Recent Question about Speed with Subarray Calculations

Posted by Loren Shure, May 4, 2013

6 views (last 30 days) | 0 Likes | 8 comments

Recently someone asked me to explain the speed behavior doing a calculation using a loop and array indexing vs. getting the subarray first.

Example
First Method
Second Method
Same Results?
Compare Runtime
What's Happening?
Your Results?

Example

Suppose I have a function of two inputs, the first input being the column (of a square array), the second, a scalar, and the output, a vector.

myfun = @(x,z) x'*x+z;

And even though this may be calculated in a fully vectorized manner, let's explore what happens when we work on subarrays from the array input.

I am now creating the input array x and the results output arrays for doing the calculation two ways, with an additional intermediate step in one of the methods.

n = 500;
x = randn(n,n);
result1 = zeros(n,1);
result2 = zeros(n,1);

First Method

Here we see and time the first method. In this one, we create a temporary array for x(:,k) n times through the outer loop.

tic
for k = 1:n
    for z = 1:n
        result1(z) = myfun(x(:,k), z);
    end
    result1 = result1+x(:,k);
end
runtime(1) = toc;

Second Method

In this method, we extract the column of interest first in the outer loop, and reuse that temporary array each time through the inner loop. Again we see and time the results.

tic
for k = 1:n
    xt = x(:,k);
    for z = 1:n
        result2(z) = myfun(xt, z);
    end
    result2 = result2+x(:,k);
end
runtime(2) = toc;

Same Results?

First, let's make sure we get the same answer both ways. You can see that we do.
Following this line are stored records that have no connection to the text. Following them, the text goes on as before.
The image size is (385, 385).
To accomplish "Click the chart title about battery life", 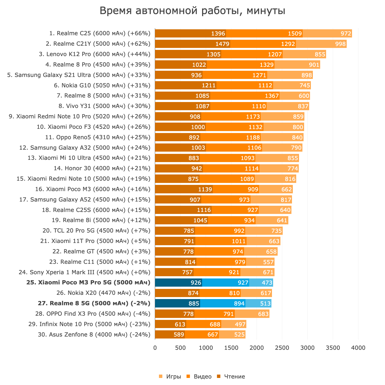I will click(193, 11).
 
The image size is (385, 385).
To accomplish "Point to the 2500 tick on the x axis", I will click(282, 348).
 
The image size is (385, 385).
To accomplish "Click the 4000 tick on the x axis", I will click(358, 348).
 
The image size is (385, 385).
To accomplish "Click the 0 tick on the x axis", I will click(155, 348).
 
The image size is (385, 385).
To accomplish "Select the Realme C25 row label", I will click(100, 34).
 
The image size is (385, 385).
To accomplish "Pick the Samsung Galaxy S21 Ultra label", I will click(79, 75).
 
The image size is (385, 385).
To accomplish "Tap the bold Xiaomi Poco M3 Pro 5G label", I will click(88, 283).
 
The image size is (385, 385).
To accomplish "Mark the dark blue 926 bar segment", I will click(179, 283).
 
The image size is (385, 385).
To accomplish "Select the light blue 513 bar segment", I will click(258, 304).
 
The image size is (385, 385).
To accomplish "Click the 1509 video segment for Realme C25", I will click(264, 34).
theSame = isequal(result1,result2)

theSame =
     1

Compare Runtime

Next, let's compare the times. I want to remind you that doing timing from a script generally has more overhead than when the same code is run inside a function. We just want to see the relative behavior so we should get some insight from this exercise.
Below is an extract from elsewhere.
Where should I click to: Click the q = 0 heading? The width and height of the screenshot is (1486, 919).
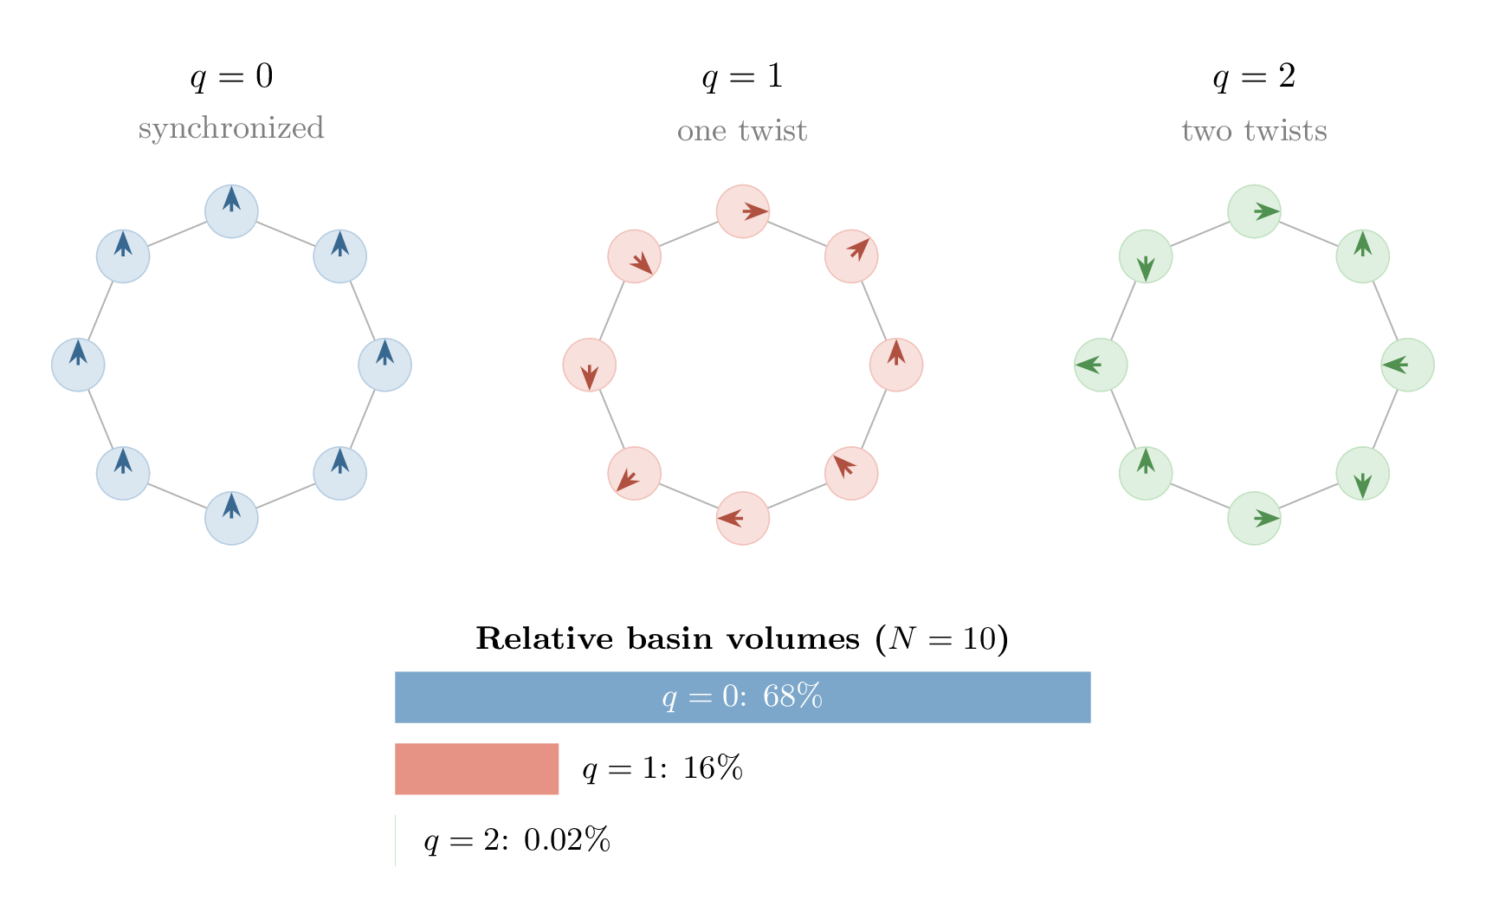(231, 76)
disp(['Run times are: ',num2str(runtime)])

Run times are: 2.3936      1.9558

What's Happening?

Here's what's going on. In the first method, we create a temporary variable n times through the outer loop, even though that array is a constant for a fixed column. In the second method, we extract the relevant column once, and reuse it n times through the inner loop.
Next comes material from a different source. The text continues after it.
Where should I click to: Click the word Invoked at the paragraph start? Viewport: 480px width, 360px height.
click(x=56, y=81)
Be thoughtful if you do play around with this. Depending on the details of your function, if the calculations you do each time are large compared to the time to extract a column vector, you may not see much difference between the two methods. However, if the calculations are sufficiently short in duration, then the repeated creation of the temporary variable could add a tremendous amount of overhead to the calculation. In general, you should not be worse off always capturing the temporary array the fewest number of times possible.